When you reach the records below, repeat each one exactly as written.

PROVIDED RECORDS: Begin

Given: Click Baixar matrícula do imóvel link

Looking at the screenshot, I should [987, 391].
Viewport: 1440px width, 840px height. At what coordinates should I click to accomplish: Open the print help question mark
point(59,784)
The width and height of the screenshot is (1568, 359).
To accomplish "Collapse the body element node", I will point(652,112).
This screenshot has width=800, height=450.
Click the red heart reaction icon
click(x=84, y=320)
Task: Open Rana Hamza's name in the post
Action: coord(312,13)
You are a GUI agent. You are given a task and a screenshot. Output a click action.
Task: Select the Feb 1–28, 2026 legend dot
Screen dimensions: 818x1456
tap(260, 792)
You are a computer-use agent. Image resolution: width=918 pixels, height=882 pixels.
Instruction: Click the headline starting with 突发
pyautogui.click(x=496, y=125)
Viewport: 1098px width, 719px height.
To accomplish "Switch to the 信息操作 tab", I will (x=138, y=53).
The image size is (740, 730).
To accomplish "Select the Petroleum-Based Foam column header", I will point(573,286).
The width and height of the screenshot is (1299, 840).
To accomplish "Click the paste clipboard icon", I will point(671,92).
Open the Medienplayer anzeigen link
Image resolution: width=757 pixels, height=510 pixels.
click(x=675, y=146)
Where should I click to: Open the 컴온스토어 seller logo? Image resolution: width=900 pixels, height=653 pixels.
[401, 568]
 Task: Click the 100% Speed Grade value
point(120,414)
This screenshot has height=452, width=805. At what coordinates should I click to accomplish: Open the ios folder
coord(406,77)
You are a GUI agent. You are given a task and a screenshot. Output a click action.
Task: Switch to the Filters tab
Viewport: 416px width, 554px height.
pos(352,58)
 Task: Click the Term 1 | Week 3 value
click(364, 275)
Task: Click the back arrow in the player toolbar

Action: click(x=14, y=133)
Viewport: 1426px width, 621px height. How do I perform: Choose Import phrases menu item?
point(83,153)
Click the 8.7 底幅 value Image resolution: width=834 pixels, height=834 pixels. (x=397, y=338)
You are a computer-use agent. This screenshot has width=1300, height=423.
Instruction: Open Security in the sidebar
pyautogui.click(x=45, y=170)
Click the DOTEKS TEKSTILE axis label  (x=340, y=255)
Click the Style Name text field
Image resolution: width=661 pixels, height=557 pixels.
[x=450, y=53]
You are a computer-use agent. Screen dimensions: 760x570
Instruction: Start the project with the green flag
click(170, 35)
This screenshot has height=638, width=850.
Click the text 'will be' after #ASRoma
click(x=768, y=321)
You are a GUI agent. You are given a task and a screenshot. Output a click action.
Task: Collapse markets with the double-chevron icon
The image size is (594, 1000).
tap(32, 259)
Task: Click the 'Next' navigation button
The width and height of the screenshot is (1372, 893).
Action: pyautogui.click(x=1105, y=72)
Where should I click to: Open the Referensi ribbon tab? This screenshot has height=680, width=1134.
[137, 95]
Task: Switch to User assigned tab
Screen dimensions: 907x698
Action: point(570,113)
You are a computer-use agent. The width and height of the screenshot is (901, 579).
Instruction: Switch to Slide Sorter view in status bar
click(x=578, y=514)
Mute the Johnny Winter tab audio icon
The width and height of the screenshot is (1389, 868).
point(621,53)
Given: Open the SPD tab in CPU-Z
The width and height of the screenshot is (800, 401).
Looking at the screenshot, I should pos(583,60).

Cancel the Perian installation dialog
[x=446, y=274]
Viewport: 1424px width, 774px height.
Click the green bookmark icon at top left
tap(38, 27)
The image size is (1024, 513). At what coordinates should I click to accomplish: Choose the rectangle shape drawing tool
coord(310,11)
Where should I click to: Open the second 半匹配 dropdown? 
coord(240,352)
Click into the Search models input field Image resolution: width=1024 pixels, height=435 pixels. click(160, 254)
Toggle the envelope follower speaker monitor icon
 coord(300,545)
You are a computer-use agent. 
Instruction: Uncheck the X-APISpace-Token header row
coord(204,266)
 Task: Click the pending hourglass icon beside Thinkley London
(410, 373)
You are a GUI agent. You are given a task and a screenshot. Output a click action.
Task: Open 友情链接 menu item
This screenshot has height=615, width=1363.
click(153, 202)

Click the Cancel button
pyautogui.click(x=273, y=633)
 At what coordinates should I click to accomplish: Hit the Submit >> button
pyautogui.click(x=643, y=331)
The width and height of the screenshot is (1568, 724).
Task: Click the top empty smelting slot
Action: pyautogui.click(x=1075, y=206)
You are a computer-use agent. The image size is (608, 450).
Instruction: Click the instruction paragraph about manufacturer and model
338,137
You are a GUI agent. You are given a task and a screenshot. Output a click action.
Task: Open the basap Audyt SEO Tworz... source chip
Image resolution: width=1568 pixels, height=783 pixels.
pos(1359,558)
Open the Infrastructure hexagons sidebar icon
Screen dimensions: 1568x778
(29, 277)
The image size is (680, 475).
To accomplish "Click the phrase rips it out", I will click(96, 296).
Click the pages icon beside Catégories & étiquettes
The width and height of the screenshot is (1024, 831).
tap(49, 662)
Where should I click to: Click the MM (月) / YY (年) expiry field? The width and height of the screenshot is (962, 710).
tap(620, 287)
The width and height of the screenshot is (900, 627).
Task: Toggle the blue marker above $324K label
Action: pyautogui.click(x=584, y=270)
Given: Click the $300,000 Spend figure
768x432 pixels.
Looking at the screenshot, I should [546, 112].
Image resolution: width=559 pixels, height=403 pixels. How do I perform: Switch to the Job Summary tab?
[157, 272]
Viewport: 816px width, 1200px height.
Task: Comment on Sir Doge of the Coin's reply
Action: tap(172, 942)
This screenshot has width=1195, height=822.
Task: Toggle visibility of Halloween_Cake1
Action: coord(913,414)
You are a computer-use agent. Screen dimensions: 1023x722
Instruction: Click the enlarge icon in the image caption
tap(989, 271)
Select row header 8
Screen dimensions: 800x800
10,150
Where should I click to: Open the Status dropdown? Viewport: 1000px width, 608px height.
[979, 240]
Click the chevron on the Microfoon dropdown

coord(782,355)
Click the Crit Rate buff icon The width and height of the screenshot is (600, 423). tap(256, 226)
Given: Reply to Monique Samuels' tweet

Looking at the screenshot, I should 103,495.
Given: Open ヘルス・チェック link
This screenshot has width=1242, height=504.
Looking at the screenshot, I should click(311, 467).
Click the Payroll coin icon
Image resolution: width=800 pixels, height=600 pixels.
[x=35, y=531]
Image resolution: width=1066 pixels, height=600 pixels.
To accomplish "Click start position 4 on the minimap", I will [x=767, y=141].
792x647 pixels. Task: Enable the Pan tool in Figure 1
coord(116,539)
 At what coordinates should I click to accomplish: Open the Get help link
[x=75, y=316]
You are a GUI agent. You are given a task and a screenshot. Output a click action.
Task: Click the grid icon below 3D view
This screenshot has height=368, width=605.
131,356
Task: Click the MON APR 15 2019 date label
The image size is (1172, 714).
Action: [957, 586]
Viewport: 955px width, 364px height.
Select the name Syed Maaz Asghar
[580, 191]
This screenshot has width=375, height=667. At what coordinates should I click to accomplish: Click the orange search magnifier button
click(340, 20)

PROVIDED RECORDS: End

**PROBLEM SOLUTION**.
Given: Click Baixar matrícula do imóvel link

Looking at the screenshot, I should [987, 391].
Viewport: 1440px width, 840px height. At what coordinates should I click to accomplish: Open the print help question mark
point(59,784)
The width and height of the screenshot is (1568, 359).
To accomplish "Collapse the body element node", I will point(652,112).
This screenshot has width=800, height=450.
Click the red heart reaction icon
click(x=84, y=320)
Task: Open Rana Hamza's name in the post
Action: coord(312,13)
You are a GUI agent. You are given a task and a screenshot. Output a click action.
Task: Select the Feb 1–28, 2026 legend dot
Screen dimensions: 818x1456
tap(260, 792)
You are a computer-use agent. Image resolution: width=918 pixels, height=882 pixels.
Instruction: Click the headline starting with 突发
pyautogui.click(x=496, y=125)
Viewport: 1098px width, 719px height.
To accomplish "Switch to the 信息操作 tab", I will (x=138, y=53).
The image size is (740, 730).
To accomplish "Select the Petroleum-Based Foam column header", I will point(573,286).
The width and height of the screenshot is (1299, 840).
To accomplish "Click the paste clipboard icon", I will point(671,92).
Open the Medienplayer anzeigen link
Image resolution: width=757 pixels, height=510 pixels.
click(x=675, y=146)
Where should I click to: Open the 컴온스토어 seller logo? Image resolution: width=900 pixels, height=653 pixels.
[401, 568]
 Task: Click the 100% Speed Grade value
point(120,414)
This screenshot has height=452, width=805. At what coordinates should I click to accomplish: Open the ios folder
coord(406,77)
You are a GUI agent. You are given a task and a screenshot. Output a click action.
Task: Switch to the Filters tab
Viewport: 416px width, 554px height.
pos(352,58)
 Task: Click the Term 1 | Week 3 value
click(364, 275)
Task: Click the back arrow in the player toolbar

Action: click(x=14, y=133)
Viewport: 1426px width, 621px height. How do I perform: Choose Import phrases menu item?
point(83,153)
Click the 8.7 底幅 value Image resolution: width=834 pixels, height=834 pixels. (x=397, y=338)
You are a computer-use agent. This screenshot has width=1300, height=423.
Instruction: Open Security in the sidebar
pyautogui.click(x=45, y=170)
Click the DOTEKS TEKSTILE axis label  (x=340, y=255)
Click the Style Name text field
Image resolution: width=661 pixels, height=557 pixels.
[x=450, y=53]
You are a computer-use agent. Screen dimensions: 760x570
Instruction: Start the project with the green flag
click(170, 35)
This screenshot has height=638, width=850.
Click the text 'will be' after #ASRoma
click(x=768, y=321)
You are a GUI agent. You are given a task and a screenshot. Output a click action.
Task: Collapse markets with the double-chevron icon
The image size is (594, 1000).
tap(32, 259)
Task: Click the 'Next' navigation button
The width and height of the screenshot is (1372, 893).
Action: pyautogui.click(x=1105, y=72)
Where should I click to: Open the Referensi ribbon tab? This screenshot has height=680, width=1134.
[137, 95]
Task: Switch to User assigned tab
Screen dimensions: 907x698
Action: point(570,113)
You are a computer-use agent. The width and height of the screenshot is (901, 579).
Instruction: Switch to Slide Sorter view in status bar
click(x=578, y=514)
Mute the Johnny Winter tab audio icon
The width and height of the screenshot is (1389, 868).
point(621,53)
Given: Open the SPD tab in CPU-Z
The width and height of the screenshot is (800, 401).
Looking at the screenshot, I should pos(583,60).

Cancel the Perian installation dialog
[x=446, y=274]
Viewport: 1424px width, 774px height.
Click the green bookmark icon at top left
tap(38, 27)
The image size is (1024, 513). At what coordinates should I click to accomplish: Choose the rectangle shape drawing tool
coord(310,11)
Where should I click to: Open the second 半匹配 dropdown? 
coord(240,352)
Click into the Search models input field Image resolution: width=1024 pixels, height=435 pixels. click(160, 254)
Toggle the envelope follower speaker monitor icon
 coord(300,545)
You are a computer-use agent. 
Instruction: Uncheck the X-APISpace-Token header row
coord(204,266)
 Task: Click the pending hourglass icon beside Thinkley London
(410, 373)
You are a GUI agent. You are given a task and a screenshot. Output a click action.
Task: Open 友情链接 menu item
This screenshot has height=615, width=1363.
click(153, 202)

Click the Cancel button
pyautogui.click(x=273, y=633)
 At what coordinates should I click to accomplish: Hit the Submit >> button
pyautogui.click(x=643, y=331)
The width and height of the screenshot is (1568, 724).
Task: Click the top empty smelting slot
Action: pyautogui.click(x=1075, y=206)
You are a computer-use agent. The image size is (608, 450).
Instruction: Click the instruction paragraph about manufacturer and model
338,137
You are a GUI agent. You are given a task and a screenshot. Output a click action.
Task: Open the basap Audyt SEO Tworz... source chip
Image resolution: width=1568 pixels, height=783 pixels.
pos(1359,558)
Open the Infrastructure hexagons sidebar icon
Screen dimensions: 1568x778
(29, 277)
The image size is (680, 475).
To accomplish "Click the phrase rips it out", I will click(96, 296).
Click the pages icon beside Catégories & étiquettes
The width and height of the screenshot is (1024, 831).
tap(49, 662)
Where should I click to: Click the MM (月) / YY (年) expiry field? The width and height of the screenshot is (962, 710).
tap(620, 287)
The width and height of the screenshot is (900, 627).
Task: Toggle the blue marker above $324K label
Action: pyautogui.click(x=584, y=270)
Given: Click the $300,000 Spend figure
768x432 pixels.
Looking at the screenshot, I should [546, 112].
Image resolution: width=559 pixels, height=403 pixels. How do I perform: Switch to the Job Summary tab?
[157, 272]
Viewport: 816px width, 1200px height.
Task: Comment on Sir Doge of the Coin's reply
Action: tap(172, 942)
This screenshot has width=1195, height=822.
Task: Toggle visibility of Halloween_Cake1
Action: coord(913,414)
You are a computer-use agent. Screen dimensions: 1023x722
Instruction: Click the enlarge icon in the image caption
tap(989, 271)
Select row header 8
Screen dimensions: 800x800
10,150
Where should I click to: Open the Status dropdown? Viewport: 1000px width, 608px height.
[979, 240]
Click the chevron on the Microfoon dropdown

coord(782,355)
Click the Crit Rate buff icon The width and height of the screenshot is (600, 423). tap(256, 226)
Given: Reply to Monique Samuels' tweet

Looking at the screenshot, I should 103,495.
Given: Open ヘルス・チェック link
This screenshot has width=1242, height=504.
Looking at the screenshot, I should click(311, 467).
Click the Payroll coin icon
Image resolution: width=800 pixels, height=600 pixels.
[x=35, y=531]
Image resolution: width=1066 pixels, height=600 pixels.
To accomplish "Click start position 4 on the minimap", I will [x=767, y=141].
792x647 pixels. Task: Enable the Pan tool in Figure 1
coord(116,539)
 At what coordinates should I click to accomplish: Open the Get help link
[x=75, y=316]
You are a GUI agent. You are given a task and a screenshot. Output a click action.
Task: Click the grid icon below 3D view
This screenshot has height=368, width=605.
131,356
Task: Click the MON APR 15 2019 date label
The image size is (1172, 714).
Action: [957, 586]
Viewport: 955px width, 364px height.
Select the name Syed Maaz Asghar
[580, 191]
This screenshot has width=375, height=667. At what coordinates should I click to accomplish: Click the orange search magnifier button
click(340, 20)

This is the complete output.